▶ Try it
Transcribe the article on predicting epileptic seizures, reproducing everything from "They and teammates" down to "Rice engineering students." without alteration.

Predicting Epileptic Seizures

Predicting Epileptic Seizures

Initiative aims to help patients with intractable epilepsy through neurostimulator implants.

By Rice University04.29.16

Rice University engineering students are charged with analyzing the massive stream of data from a single brain to find early signs of an epileptic seizure.
The students who call themselves the Pre-ictal Predictors are working with doctors at the University of Texas Health Science Center at Houston (UTHealth) and Memorial Hermann Hospital as part of a multiyear project. The ultimate goal is to provide patients with intractable epilepsy with neurostimulator implants that sense signs of a seizure during the pre-ictal phase—the time before the seizure happens—and stop it before it begins.
Intractable epilepsy affects almost 1 million people in the United States. Patients with intractable epilepsy, about 30 percent of those with the disorder, don’t respond to traditional treatments, and implants may offer relief, said Rice senior Michael Tsehaie.
“We developed a machine-learning algorithm that learns each patient’s unique seizure patterns,” said teammate Christopher Harshaw. “Different patients have very different seizures, so there’s no good one-size-fits-all model.”
They and teammates Emily Meigs and Victor “Forty-Two” Prieto are seniors applying their growing expertise in computational and applied mathematics, electrical and computer engineering and computer science to the problem. For them, it represents their senior capstone design project, required of most Rice engineering students.
They are joined by juniors Sarah Hooper and Erik Biegert, both electrical and computer engineering majors. Hooper is also minoring in global health technology.
They are all part of a new initiative at Rice that recognizes the importance of continuity in student projects that cannot be completed in a single school year. The initiative, known as the Vertically Integrated Projects (VIP) program, allows non-senior undergraduates to work alongside seniors so that complex projects like the epilepsy neurostimulator can be continued in subsequent years.

▶ Information provided
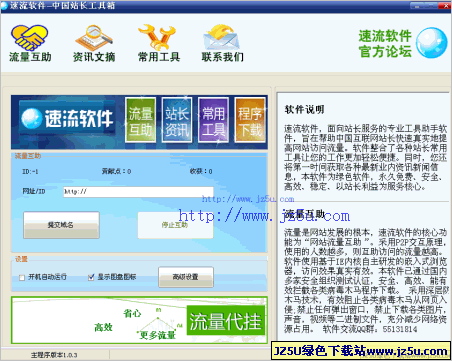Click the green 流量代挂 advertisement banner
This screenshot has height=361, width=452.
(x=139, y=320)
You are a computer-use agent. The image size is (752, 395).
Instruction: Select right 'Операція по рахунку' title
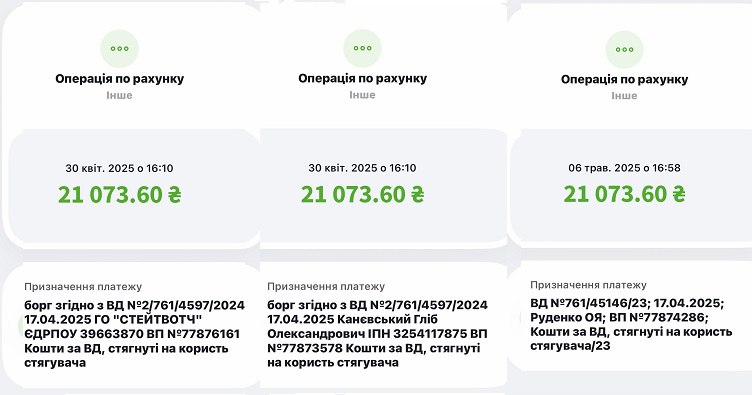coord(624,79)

▶ Exercise output
They and teammates Emily Meigs and Victor “Forty-Two” Prieto are seniors applying their growing expertise in computational and applied mathematics, electrical and computer engineering and computer science to the problem. For them, it represents their senior capstone design project, required of most Rice engineering students.